GIVEN PASSAGE:
-*-*-

(Bloomberg) -- It’s one of the most confounding questions facing regulators in the fight to phase out the London interbank offered rate.
How do you wean everyone from asset managers and traders to corporate treasurers off derivatives that are so ubiquitous, they’ve become part of the fabric of the financial system?
For the better part of three years, U.S. officials have been preaching patience. Libor-based interest-rate swaps, futures and options, among the most liquid markets in the world, would gradually give way to new securities tied to new benchmarks, they said, including the Secured Overnight Financing Rate, dollar Libor’s anointed successor.
Yet activity in those markets isn’t disappearing. What’s more, acceptance of alternative products has been slow. While some headway has been made, average open interest in three-month SOFR futures barely topped 5% that of eurodollar contracts last month. And recent high-profile milestones in the Libor transition that were expected to jump-start trading in the new instruments have delivered relatively modest boosts so far.
As the Federal Reserve’s year-end deadline to halt new Libor contracts creeps closer, some are beginning to express concern that the slow pace of progress could undermine efforts to ensure a smooth transition, posing a risk to financial stability. While few expect a delay similar to the one announced in November for legacy contracts that can’t be shifted to SOFR, it’s another example of the difficulties regulators have had in getting critical corners of the financial world on board.
“We’re in this classic chicken-and-egg scenario, where participants don’t want to trade because liquidity is low, but there’s not going to be enough liquidity unless people trade it,” Thomas Pluta, global head of linear rates at JPMorgan Securities, said of SOFR derivatives. “It’s increasing, but quite frankly there’s an awful lot more that needs to be done for this transition to happen.”
More than $200 trillion of financial instruments globally are tied to dollar Libor, with the vast bulk of that exposure in the form of derivative contracts, according to the Bank for International Settlements. The products are used by money managers to bet on the direction of monetary policy and corporations to hedge their interest-rate exposure.

-*-*-

EXCERPTED RECORDS:
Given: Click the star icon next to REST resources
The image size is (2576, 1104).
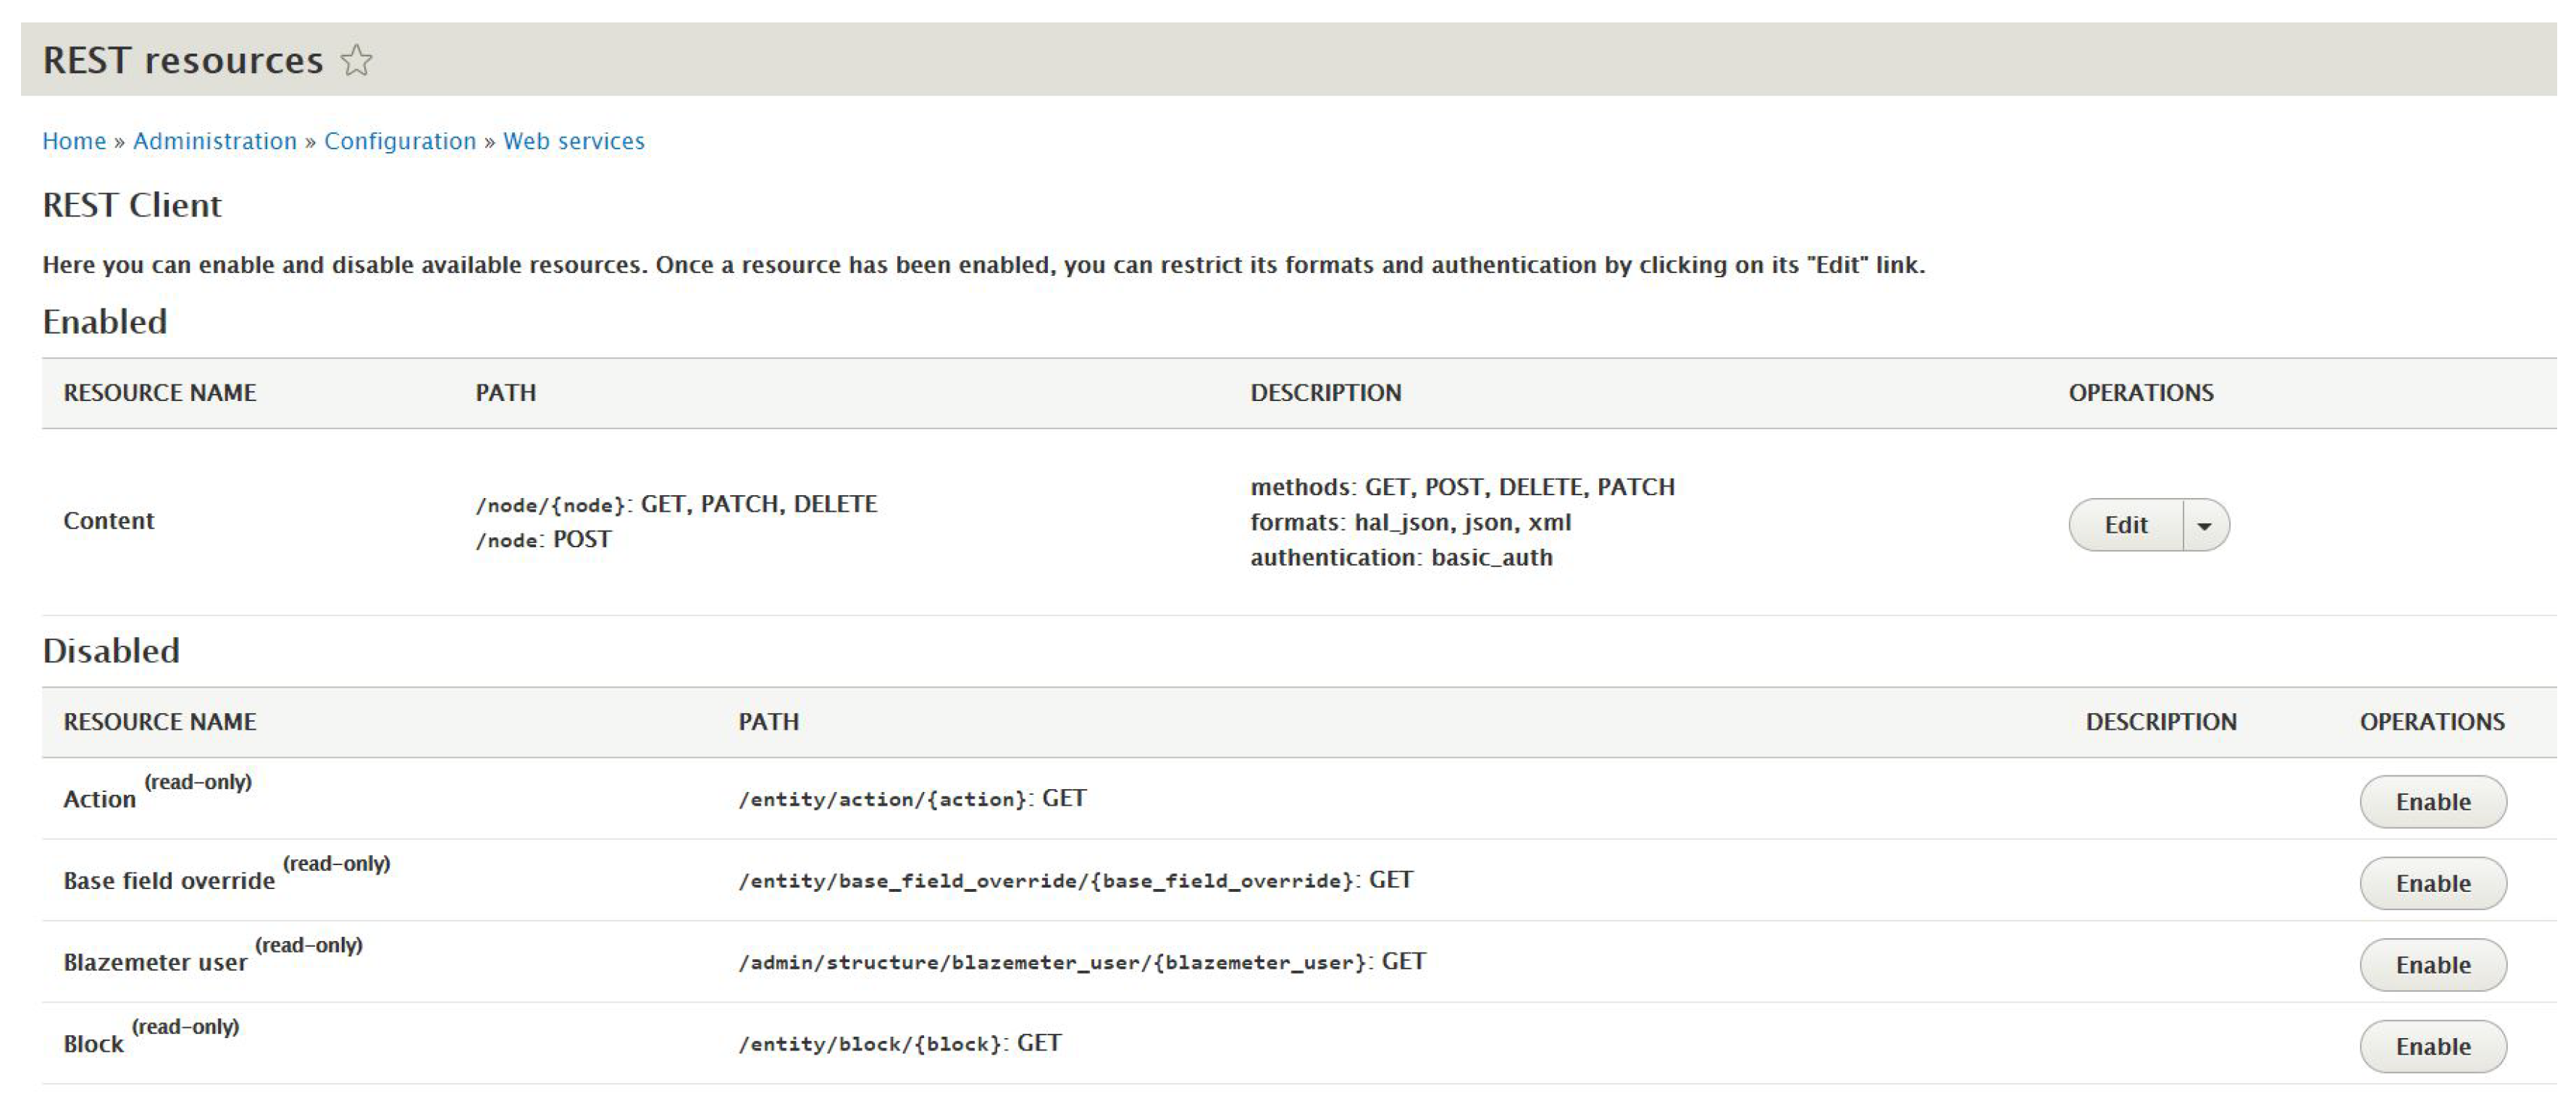Looking at the screenshot, I should click(x=356, y=61).
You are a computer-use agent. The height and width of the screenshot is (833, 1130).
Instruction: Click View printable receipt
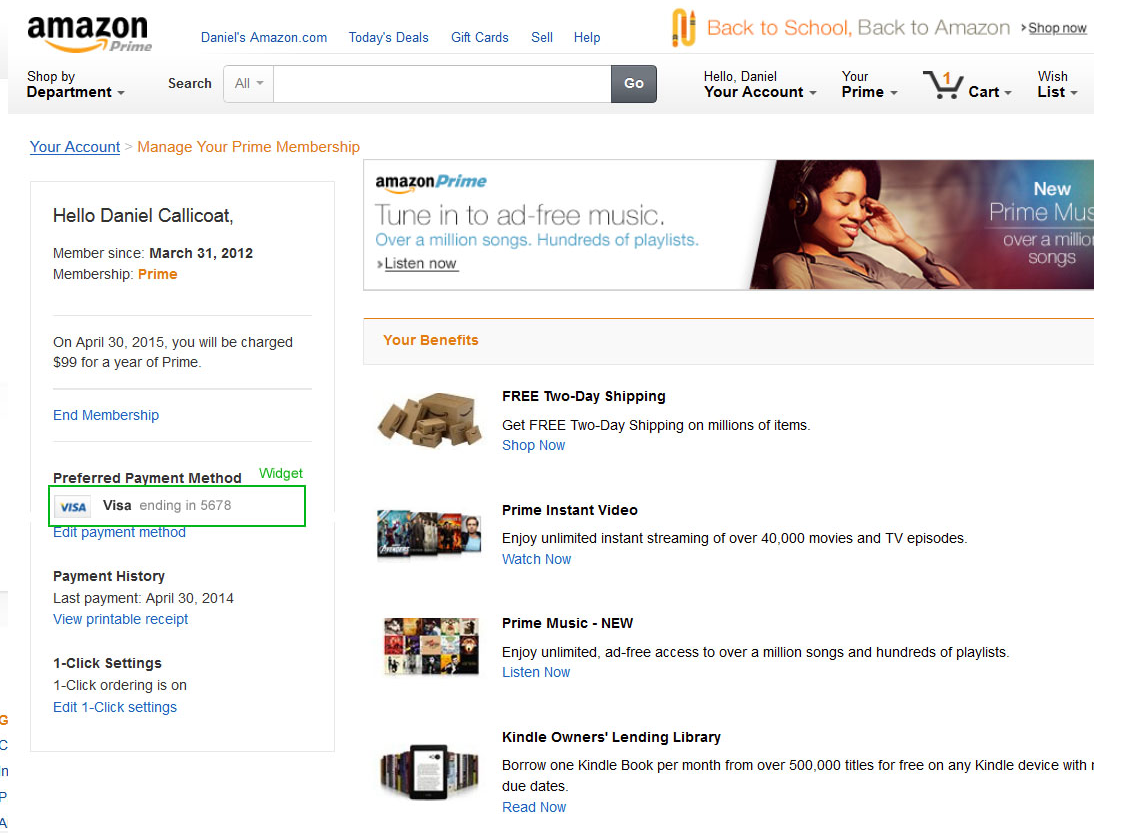pos(120,619)
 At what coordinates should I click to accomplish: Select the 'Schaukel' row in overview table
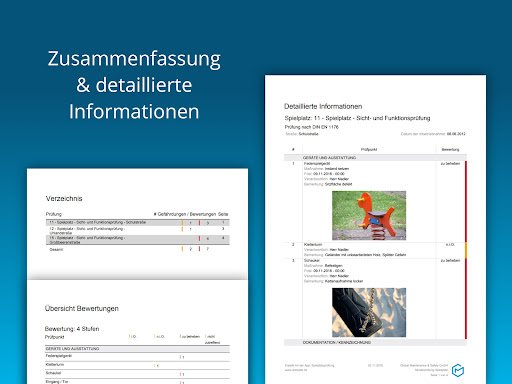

-*-*-

STATED EXERCISE 1:
Can you reproduce, word for word, the stretch of the Libor article running from "Yet activity in" to "boosts so far."?
STATED EXERCISE 2:
Which kinds of Libor-based contracts does the Libor article describe as among the most liquid markets in the world?

FULL SOLUTION 1:
Yet activity in those markets isn’t disappearing. What’s more, acceptance of alternative products has been slow. While some headway has been made, average open interest in three-month SOFR futures barely topped 5% that of eurodollar contracts last month. And recent high-profile milestones in the Libor transition that were expected to jump-start trading in the new instruments have delivered relatively modest boosts so far.

FULL SOLUTION 2:
- Interest-rate swaps
- Futures
- Options